In [1]:
import numpy as np
import pandas as pd
import os
import psutil

np.random.seed(42)

%matplotlib inline
import matplotlib as mpl
import matplotlib.pyplot as plt
mpl.rc('axes', labelsize=14)
mpl.rc('xtick', labelsize=12)
mpl.rc('ytick', labelsize=12)
plt.rcParams["figure.figsize"] = [16, 11]
plt.rcParams["figure.autolayout"] = True
from sklearn.model_selection import train_test_split
from sklearn.preprocessing import OrdinalEncoder
from sklearn.preprocessing import LabelEncoder
from sklearn.model_selection import train_test_split
from sklearn.ensemble import RandomForestClassifier
from sklearn.model_selection import GridSearchCV
from sklearn.metrics import precision_score, recall_score, f1_score, accuracy_score
from sklearn.model_selection import RandomizedSearchCV


In [2]:
def data_split(df):
    """returns 10% of the data"""
    return df[: int((len(df)/10))]


def EventTime(data):
    
    for i in list(data["case concept:name"].unique()):
        data.loc[data["case concept:name"] == i, "nextTIME"] = data.loc[data["case concept:name"] == i, 
                                                                "event time:timestamp"].shift(-1)
    return data


def next_event(data, lst, case, nxt, name):
    """function to add the next event of a trace"""
    for i in lst:
        data.loc[data[case] == i, nxt] = data.loc[data[case] == i, name].shift(-1)
    return data

def prev_event(data, lst, case, prv, name):
    """function to add the next event of a trace"""
    for i in lst:
        data.loc[data[case] == i, prv] = data.loc[data[case] == i, name].shift(1)
    return data

In [3]:
df_train = pd.read_csv('BPI_Challenge_2012-training.csv')
df_test = pd.read_csv('BPI_Challenge_2012-test.csv')
df_data = pd.concat([df_train, df_test])

In [4]:
# split the data to 10% of total data, to help with runtime for demo
df_data = data_split(df_data)

pd.set_option('display.float_format', lambda x: '%.3f' % x)
unixTransform = lambda x: time.mktime(x.timetuple())
secondsTransform = lambda x: x.total_seconds()

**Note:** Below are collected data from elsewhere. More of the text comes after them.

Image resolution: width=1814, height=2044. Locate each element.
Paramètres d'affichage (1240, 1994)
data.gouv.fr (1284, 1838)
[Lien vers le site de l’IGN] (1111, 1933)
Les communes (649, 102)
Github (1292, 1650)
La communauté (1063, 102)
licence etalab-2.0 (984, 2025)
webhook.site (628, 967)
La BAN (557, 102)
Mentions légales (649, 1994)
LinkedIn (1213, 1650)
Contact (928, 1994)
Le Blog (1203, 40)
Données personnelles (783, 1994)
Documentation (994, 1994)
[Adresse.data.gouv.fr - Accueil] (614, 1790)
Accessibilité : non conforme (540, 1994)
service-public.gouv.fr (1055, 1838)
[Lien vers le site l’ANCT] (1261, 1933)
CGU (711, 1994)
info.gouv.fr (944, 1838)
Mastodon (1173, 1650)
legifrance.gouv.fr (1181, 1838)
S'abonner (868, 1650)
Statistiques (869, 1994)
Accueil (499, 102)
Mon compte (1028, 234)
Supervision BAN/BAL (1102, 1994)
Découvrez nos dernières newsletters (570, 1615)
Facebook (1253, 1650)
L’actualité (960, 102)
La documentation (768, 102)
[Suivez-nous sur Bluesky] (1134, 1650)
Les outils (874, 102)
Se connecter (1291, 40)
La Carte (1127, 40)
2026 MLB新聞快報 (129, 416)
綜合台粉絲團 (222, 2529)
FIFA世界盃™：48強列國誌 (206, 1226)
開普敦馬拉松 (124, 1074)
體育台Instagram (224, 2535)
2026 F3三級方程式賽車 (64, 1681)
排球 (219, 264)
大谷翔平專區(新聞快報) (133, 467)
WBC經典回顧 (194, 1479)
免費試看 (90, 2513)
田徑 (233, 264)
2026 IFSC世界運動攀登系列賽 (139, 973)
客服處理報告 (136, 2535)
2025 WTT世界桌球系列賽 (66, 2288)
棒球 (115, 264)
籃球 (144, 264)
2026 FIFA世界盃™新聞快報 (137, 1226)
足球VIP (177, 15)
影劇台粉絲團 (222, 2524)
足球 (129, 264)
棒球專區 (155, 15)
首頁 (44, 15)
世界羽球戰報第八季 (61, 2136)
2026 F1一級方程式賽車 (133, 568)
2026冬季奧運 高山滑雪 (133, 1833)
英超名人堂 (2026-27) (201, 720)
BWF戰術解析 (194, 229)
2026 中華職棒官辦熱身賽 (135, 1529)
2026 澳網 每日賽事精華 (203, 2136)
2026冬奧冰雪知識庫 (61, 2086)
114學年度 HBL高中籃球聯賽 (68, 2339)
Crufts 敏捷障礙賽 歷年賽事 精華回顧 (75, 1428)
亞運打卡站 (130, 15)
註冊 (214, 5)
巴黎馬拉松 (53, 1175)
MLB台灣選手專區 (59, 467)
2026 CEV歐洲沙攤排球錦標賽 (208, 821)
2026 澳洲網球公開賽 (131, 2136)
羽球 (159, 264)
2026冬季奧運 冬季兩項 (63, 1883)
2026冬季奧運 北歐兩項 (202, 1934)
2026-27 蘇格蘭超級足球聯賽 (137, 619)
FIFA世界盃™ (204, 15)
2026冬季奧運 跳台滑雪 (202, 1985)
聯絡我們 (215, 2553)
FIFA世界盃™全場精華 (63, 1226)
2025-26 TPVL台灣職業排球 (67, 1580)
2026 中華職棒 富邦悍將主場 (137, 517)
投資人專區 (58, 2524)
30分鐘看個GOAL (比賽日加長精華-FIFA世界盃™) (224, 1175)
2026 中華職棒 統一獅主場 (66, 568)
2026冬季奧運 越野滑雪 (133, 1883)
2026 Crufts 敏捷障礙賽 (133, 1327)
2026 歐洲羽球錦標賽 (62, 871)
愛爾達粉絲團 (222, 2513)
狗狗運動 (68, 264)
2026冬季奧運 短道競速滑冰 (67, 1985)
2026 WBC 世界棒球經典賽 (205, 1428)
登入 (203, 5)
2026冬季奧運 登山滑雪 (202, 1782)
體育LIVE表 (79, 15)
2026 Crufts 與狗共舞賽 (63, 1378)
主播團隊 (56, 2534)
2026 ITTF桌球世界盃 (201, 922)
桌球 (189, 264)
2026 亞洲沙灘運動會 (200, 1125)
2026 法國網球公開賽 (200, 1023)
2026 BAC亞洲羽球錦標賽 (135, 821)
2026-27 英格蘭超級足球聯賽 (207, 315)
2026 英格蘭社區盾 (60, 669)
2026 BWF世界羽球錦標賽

df_data["timestamp"] = df_data["event time:timestamp"].copy()
df_data["event time:timestamp"] = pd.to_datetime(df_data["event time:timestamp"], dayfirst=True)

df_data.sort_values(by=['event time:timestamp'], inplace=True)
df_data.columns = df_data.columns.str.strip()

In [5]:
# assign long column names to variables for easier use
cases = "case concept:name"
reg_date = "case REG_DATE"
amount_req = "case AMOUNT_REQ"
event_name = "event concept:name"
lifecycle = "event lifecycle:transition"
tmstmp = "event time:timestamp"
nxt_event = "next event"
prv_event = 'previous event'
dtime = "delta time"

In [6]:
df_complete = df_data[df_data[lifecycle] == df_data[lifecycle].unique()[0]].copy()

In [7]:
lst_events = df_complete[cases].unique().tolist()

In [8]:
# add next events per trace
next_event(df_complete, lst_events, cases, nxt_event, event_name);

In [9]:
# add time till next event per trace
EventTime(df_complete);

In [10]:
prev_event(df_complete, lst_events, cases, prv_event, event_name);

In [11]:
df_processed = df_complete.drop([lifecycle], axis=1).copy()


In [12]:
event_encoder = LabelEncoder()
time_of_day_encoder = OrdinalEncoder()

labels = df_processed[event_name].unique()
event_encoder.fit(labels);

In [13]:
df_processed['time of day'] = df_processed["timestamp"].str.split(expand=True)[1]

In [14]:
df_processed[[event_name, nxt_event, prv_event]] = df_processed[[event_name, nxt_event, prv_event]].apply(event_encoder.fit_transform)
df_processed["time of day"] = time_of_day_encoder.fit_transform(df_processed[["time of day"]])

In [15]:
X = df_processed[[amount_req, event_name, prv_event]]
y = df_processed[nxt_event]

In [16]:
x_train, x_test, y_train, y_test = train_test_split(X, y, test_size=0.33, random_state=42, shuffle=False)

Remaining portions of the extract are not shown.